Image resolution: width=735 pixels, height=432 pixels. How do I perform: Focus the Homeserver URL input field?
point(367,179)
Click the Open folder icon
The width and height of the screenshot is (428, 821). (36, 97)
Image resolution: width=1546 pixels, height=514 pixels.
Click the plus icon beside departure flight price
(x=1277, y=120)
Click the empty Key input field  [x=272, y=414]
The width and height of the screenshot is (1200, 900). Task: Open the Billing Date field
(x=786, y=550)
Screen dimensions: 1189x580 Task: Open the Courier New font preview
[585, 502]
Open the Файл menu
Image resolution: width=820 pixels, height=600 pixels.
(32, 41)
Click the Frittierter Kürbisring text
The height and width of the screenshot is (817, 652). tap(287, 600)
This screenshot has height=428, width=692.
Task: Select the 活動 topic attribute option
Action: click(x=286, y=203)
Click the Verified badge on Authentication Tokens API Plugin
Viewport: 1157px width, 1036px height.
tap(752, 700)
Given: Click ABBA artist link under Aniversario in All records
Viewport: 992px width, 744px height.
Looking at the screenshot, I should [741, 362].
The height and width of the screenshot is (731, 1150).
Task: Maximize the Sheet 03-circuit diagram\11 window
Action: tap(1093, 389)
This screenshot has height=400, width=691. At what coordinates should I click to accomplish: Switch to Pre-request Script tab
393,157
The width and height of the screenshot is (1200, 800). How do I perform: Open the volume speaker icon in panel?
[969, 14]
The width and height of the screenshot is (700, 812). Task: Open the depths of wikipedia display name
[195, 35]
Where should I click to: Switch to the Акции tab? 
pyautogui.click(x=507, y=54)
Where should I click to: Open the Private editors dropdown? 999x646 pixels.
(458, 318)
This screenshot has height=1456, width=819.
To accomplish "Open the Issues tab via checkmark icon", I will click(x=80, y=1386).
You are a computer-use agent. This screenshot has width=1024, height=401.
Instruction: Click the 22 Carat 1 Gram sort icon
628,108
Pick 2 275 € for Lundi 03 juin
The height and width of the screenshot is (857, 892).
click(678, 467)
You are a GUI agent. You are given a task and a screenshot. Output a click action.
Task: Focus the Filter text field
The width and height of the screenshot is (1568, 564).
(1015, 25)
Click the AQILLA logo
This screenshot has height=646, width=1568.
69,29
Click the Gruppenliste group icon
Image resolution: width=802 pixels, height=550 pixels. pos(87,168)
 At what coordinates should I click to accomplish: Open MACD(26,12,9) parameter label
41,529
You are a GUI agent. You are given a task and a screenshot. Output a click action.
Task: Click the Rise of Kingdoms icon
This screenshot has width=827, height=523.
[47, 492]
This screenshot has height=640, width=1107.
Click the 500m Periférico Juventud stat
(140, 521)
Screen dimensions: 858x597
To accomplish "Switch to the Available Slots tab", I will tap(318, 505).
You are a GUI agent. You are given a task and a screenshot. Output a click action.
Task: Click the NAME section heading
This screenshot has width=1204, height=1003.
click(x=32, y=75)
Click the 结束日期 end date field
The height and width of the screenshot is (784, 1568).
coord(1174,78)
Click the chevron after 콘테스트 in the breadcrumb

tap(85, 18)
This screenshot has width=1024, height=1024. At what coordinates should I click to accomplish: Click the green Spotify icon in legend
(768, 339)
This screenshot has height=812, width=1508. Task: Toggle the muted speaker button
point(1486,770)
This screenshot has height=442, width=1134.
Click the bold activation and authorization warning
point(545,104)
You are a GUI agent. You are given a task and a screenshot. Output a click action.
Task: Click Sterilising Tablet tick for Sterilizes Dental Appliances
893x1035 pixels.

How to complete this task:
Copy exactly. Include the line containing "Task: Click Sterilising" and every later line through the end of the listing, and nothing else.

Solution to this exercise:
Task: Click Sterilising Tablet tick for Sterilizes Dental Appliances
893x1035 pixels.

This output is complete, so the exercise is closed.